Transcribe the lines below exactly, beginning with the line that holds "Instruction: Click the" and ending with the final line, both included. Pictures are to be left out.

(Saved data entries)
------
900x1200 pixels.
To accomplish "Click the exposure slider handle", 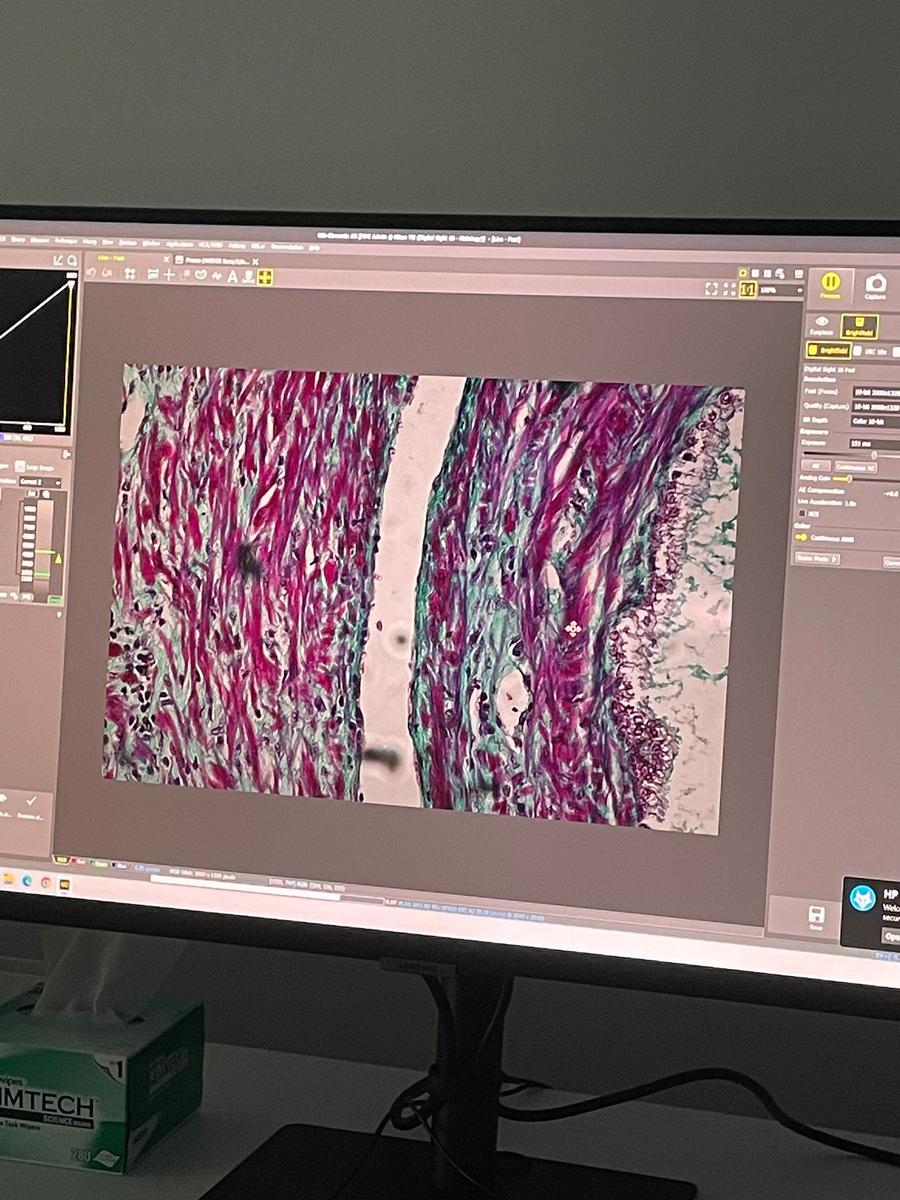I will [x=872, y=455].
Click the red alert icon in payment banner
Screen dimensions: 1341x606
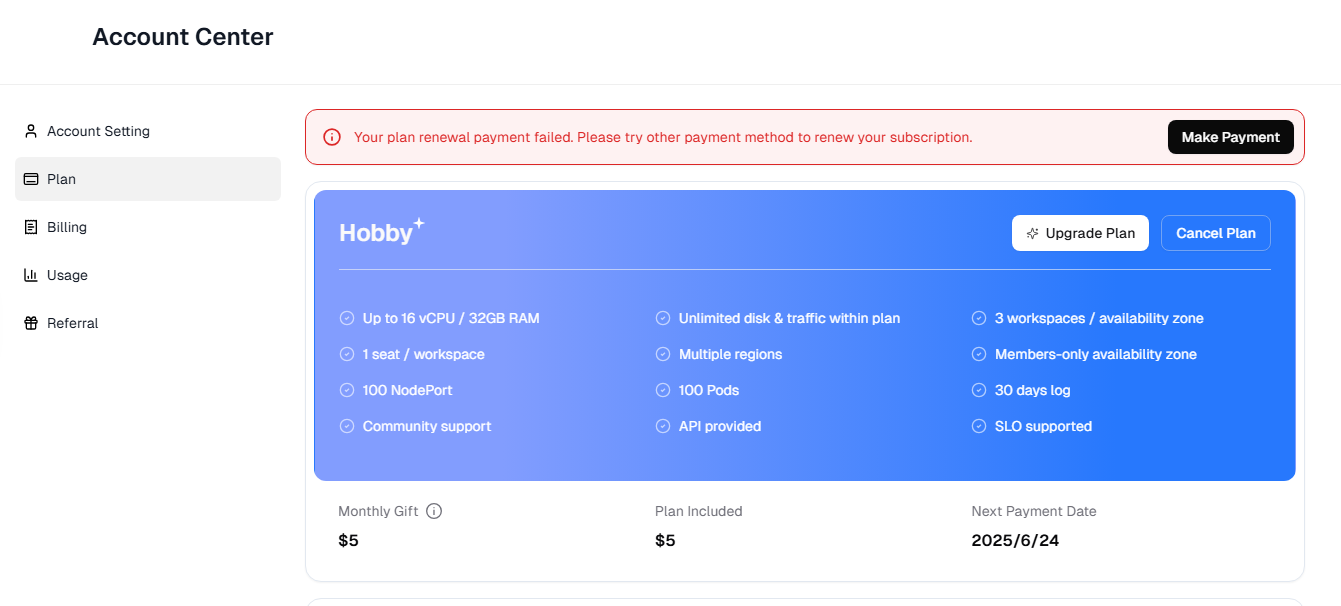click(x=332, y=137)
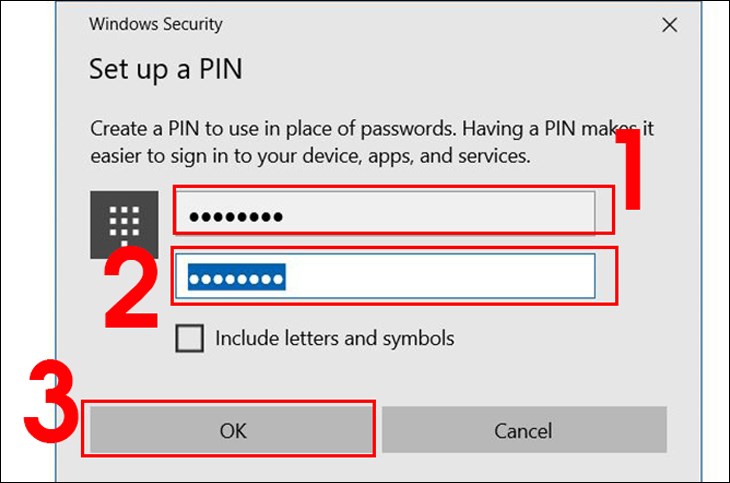Click the highlighted dots in the confirm field
Image resolution: width=730 pixels, height=483 pixels.
[236, 276]
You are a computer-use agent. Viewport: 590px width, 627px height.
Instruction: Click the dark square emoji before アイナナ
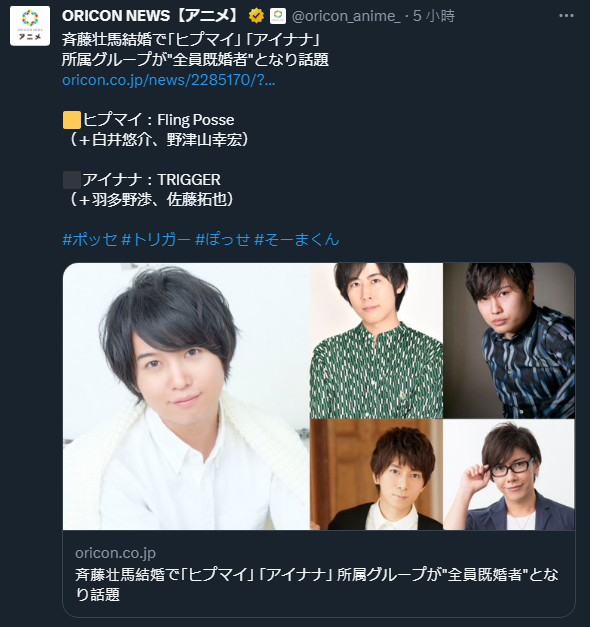click(72, 180)
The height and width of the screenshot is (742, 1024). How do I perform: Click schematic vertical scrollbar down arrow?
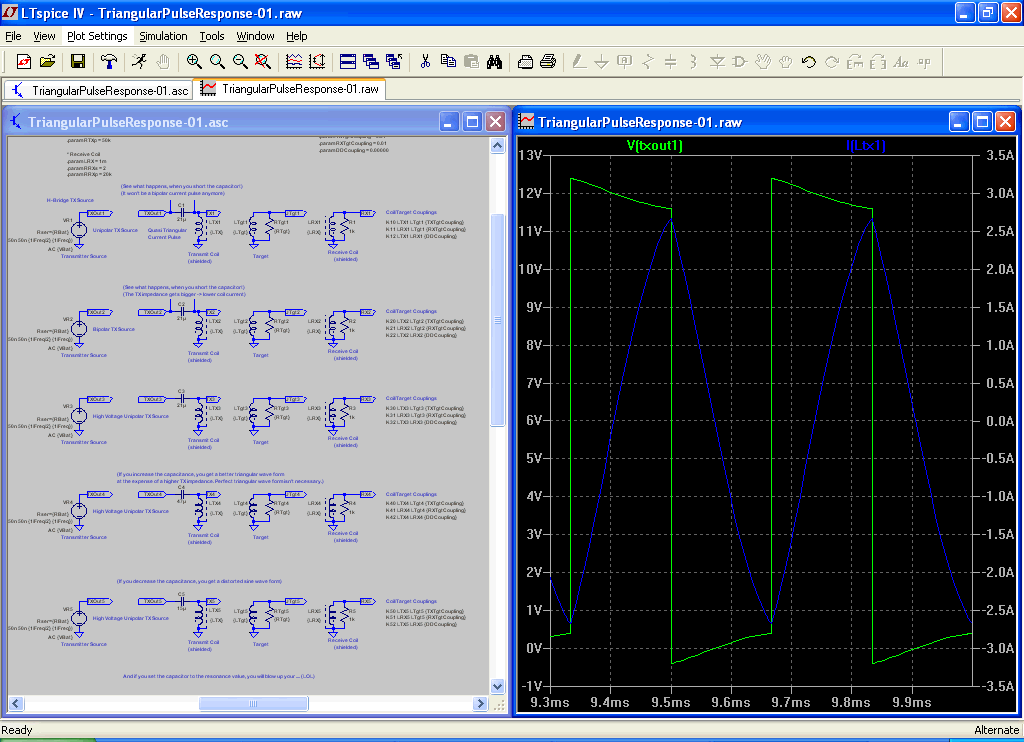click(x=497, y=688)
------
- _Exercise response_
Instruction: Click the dark square emoji before アイナナ
click(72, 180)
The height and width of the screenshot is (742, 1024). How do I perform: Click schematic vertical scrollbar down arrow?
click(x=497, y=688)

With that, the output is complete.